**RECORD EXTRACTS:**
*** Begin section ***

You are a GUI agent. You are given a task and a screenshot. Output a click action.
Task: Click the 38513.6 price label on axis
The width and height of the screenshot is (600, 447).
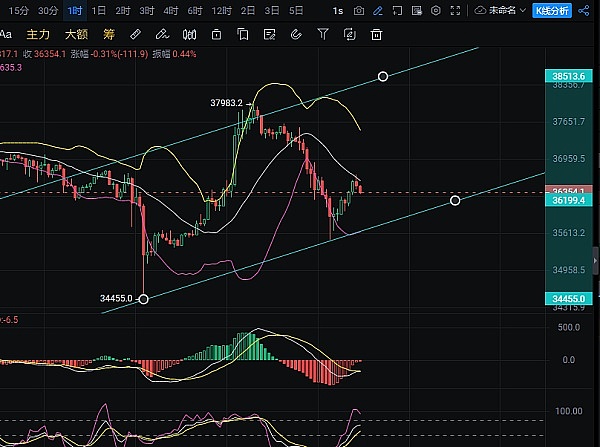coord(573,75)
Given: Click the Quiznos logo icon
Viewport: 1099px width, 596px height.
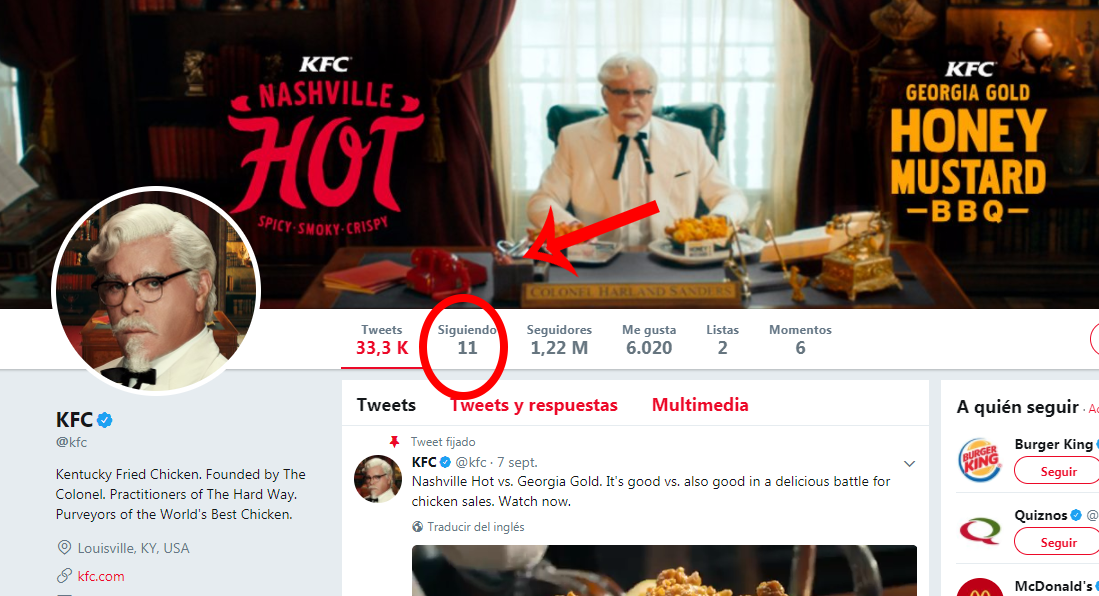Looking at the screenshot, I should tap(980, 529).
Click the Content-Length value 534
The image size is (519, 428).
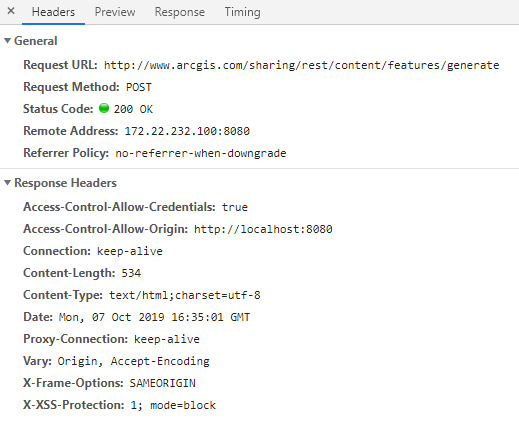click(x=131, y=273)
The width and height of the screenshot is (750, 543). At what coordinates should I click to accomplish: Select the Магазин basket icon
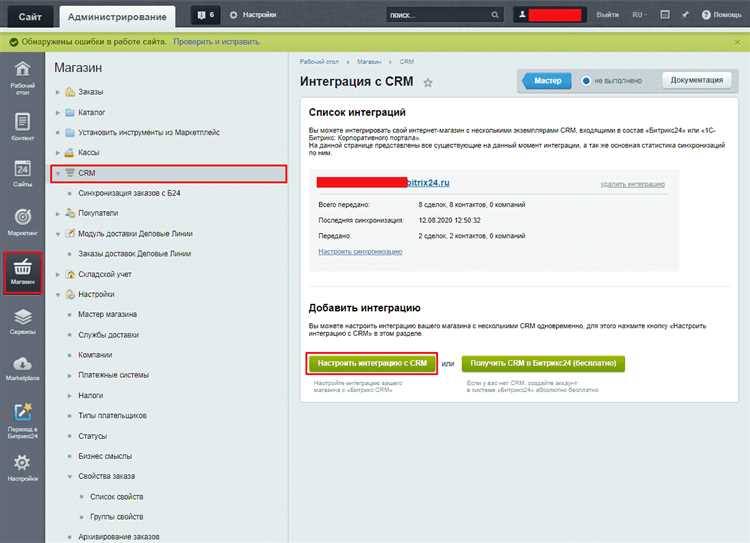22,267
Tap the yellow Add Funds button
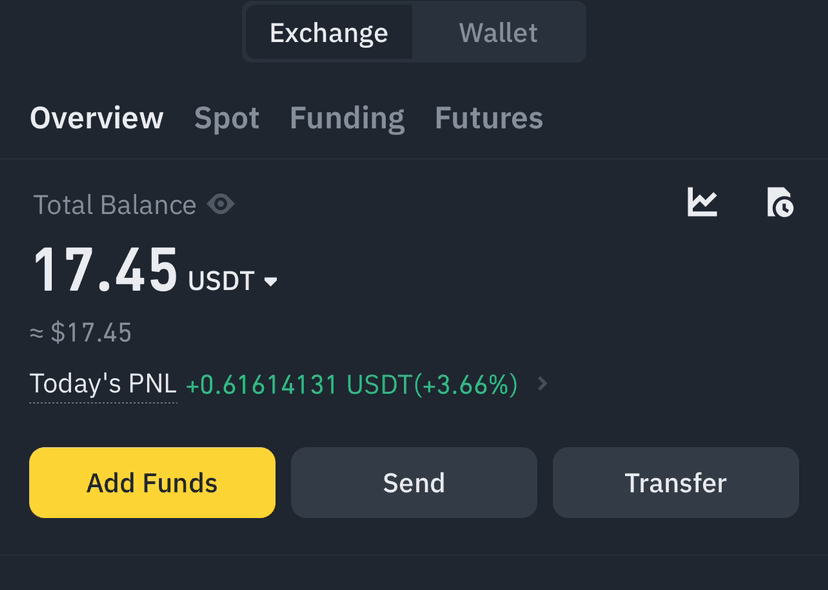Viewport: 828px width, 590px height. 152,482
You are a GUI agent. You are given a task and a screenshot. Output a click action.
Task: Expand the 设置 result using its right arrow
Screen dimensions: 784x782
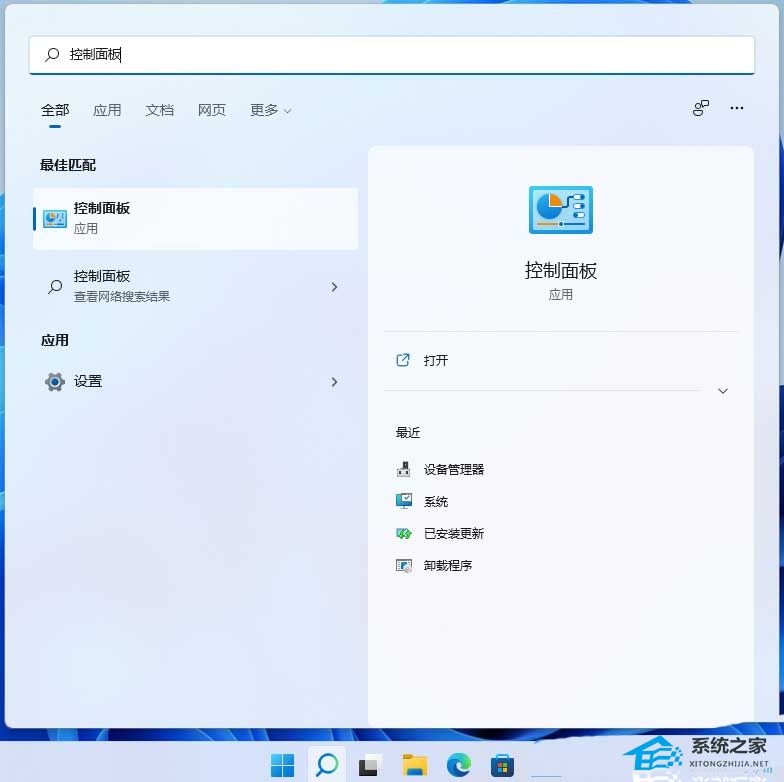(334, 382)
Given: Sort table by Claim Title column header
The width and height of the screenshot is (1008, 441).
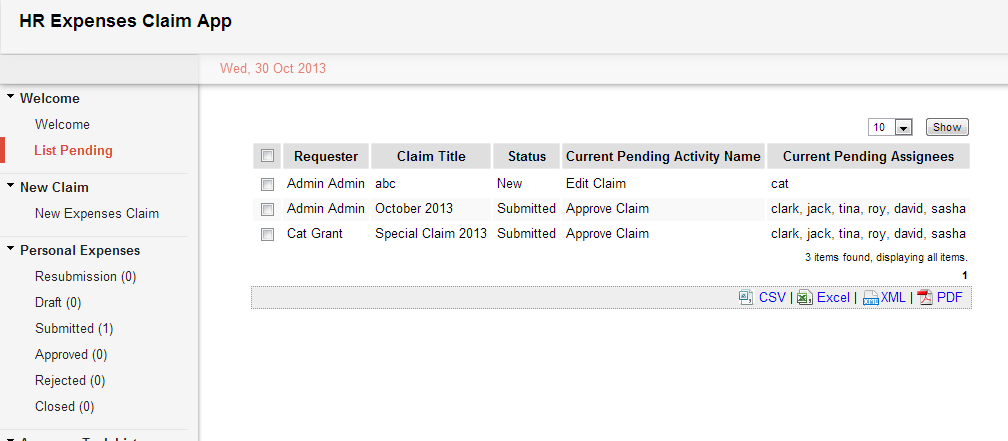Looking at the screenshot, I should (431, 156).
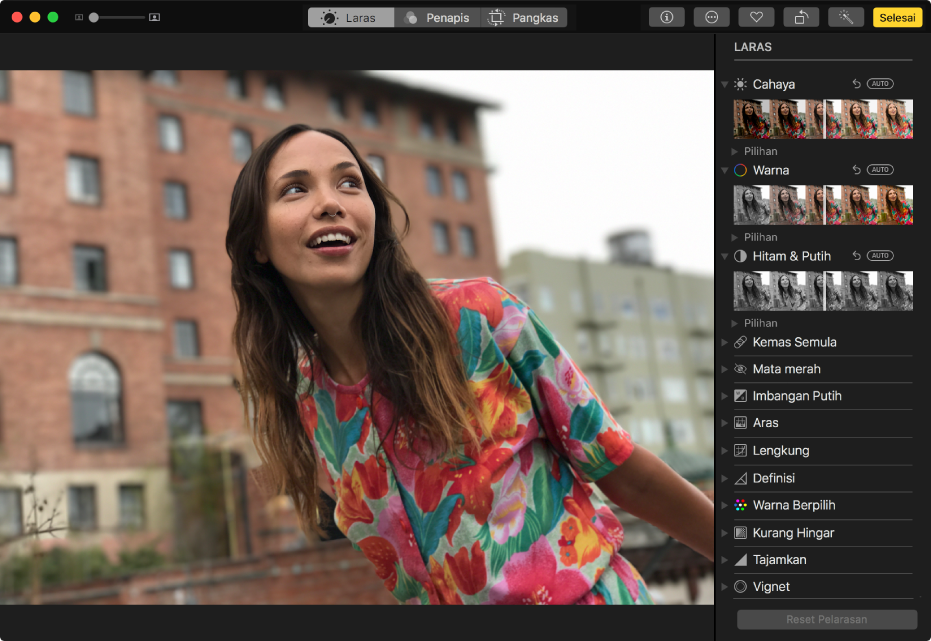The height and width of the screenshot is (641, 931).
Task: Toggle AUTO for Cahaya adjustment
Action: [x=880, y=84]
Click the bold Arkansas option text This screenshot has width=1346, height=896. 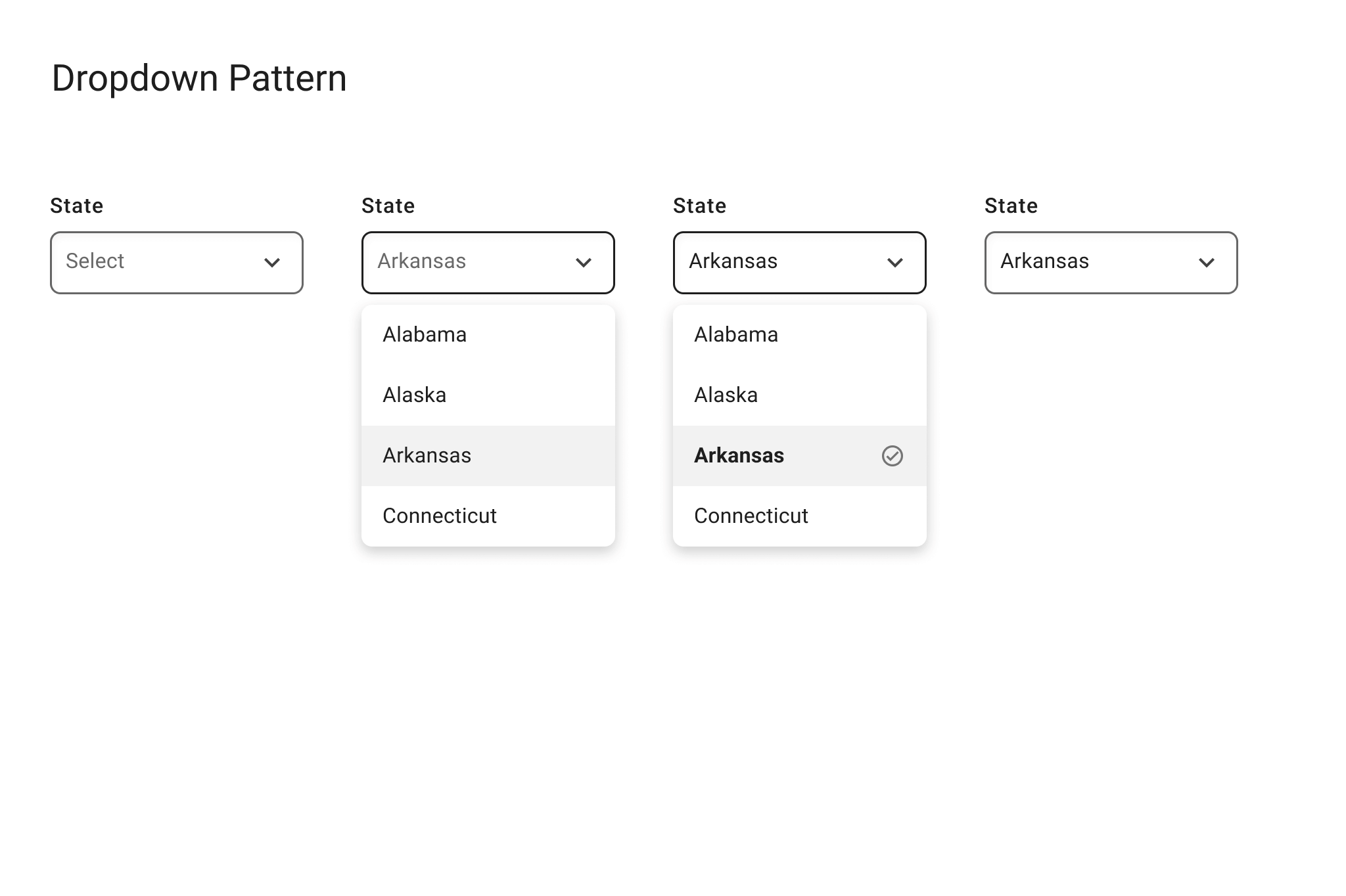pos(739,456)
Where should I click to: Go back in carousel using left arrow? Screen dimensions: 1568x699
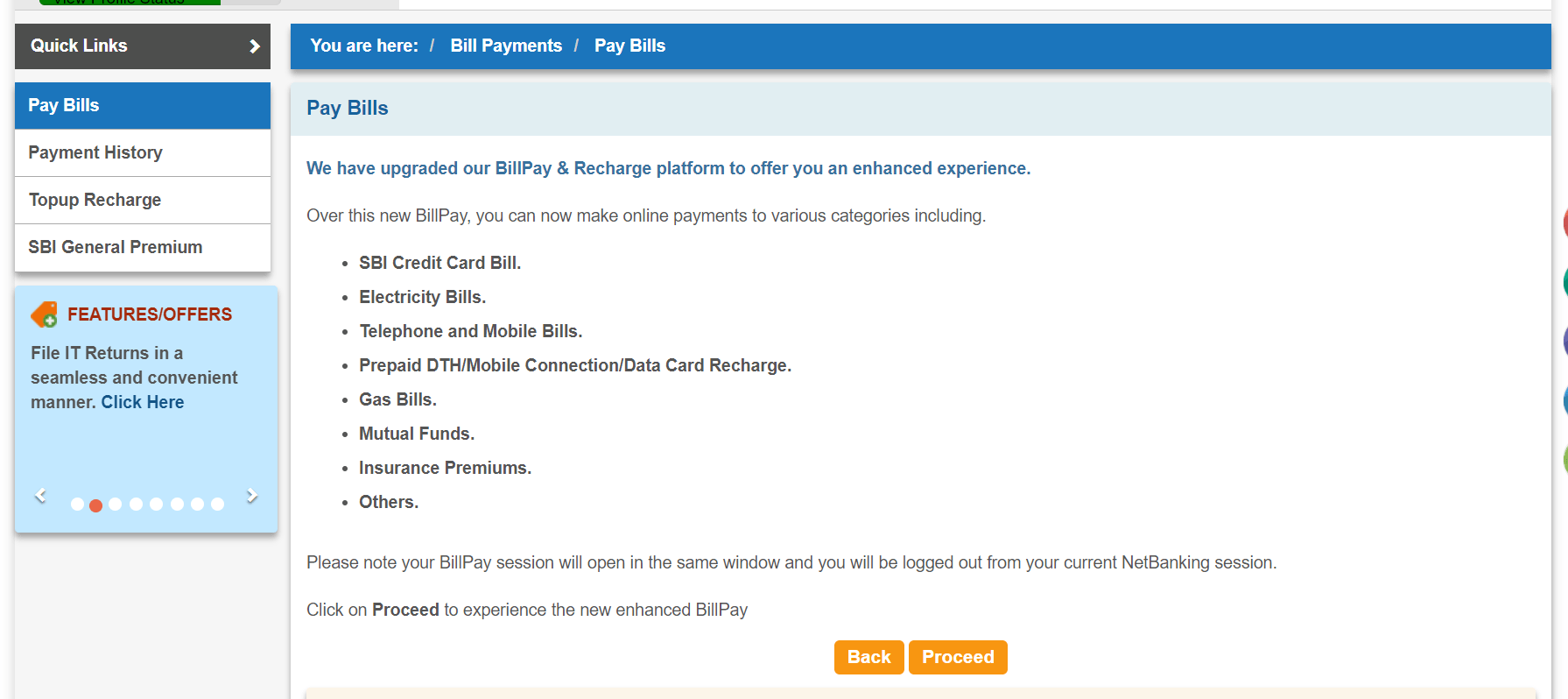click(x=41, y=495)
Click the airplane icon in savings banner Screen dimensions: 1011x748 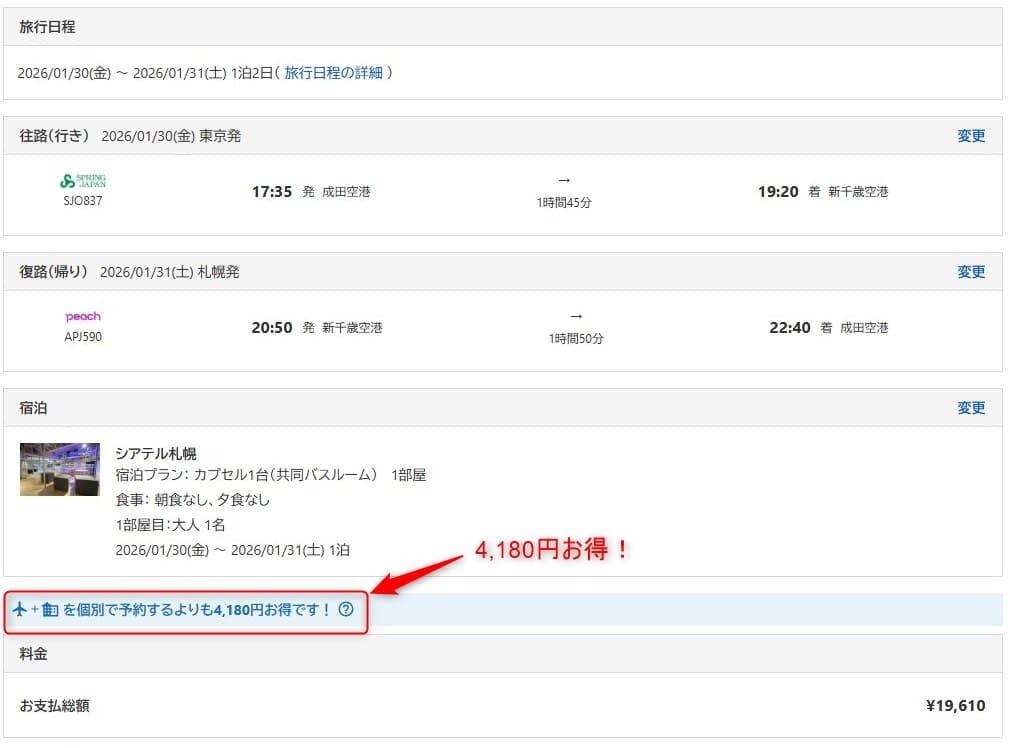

*** End section ***

**THE PROBLEM:** Write out word for word every line from the line with "Where should I" through the final line of the records, both included, skipping the pictures.

**RESPONSE BOX:**
Where should I click to: Go back in carousel using left arrow? Screen dimensions: 1568x699
click(x=41, y=495)
Click the airplane icon in savings banner Screen dimensions: 1011x748 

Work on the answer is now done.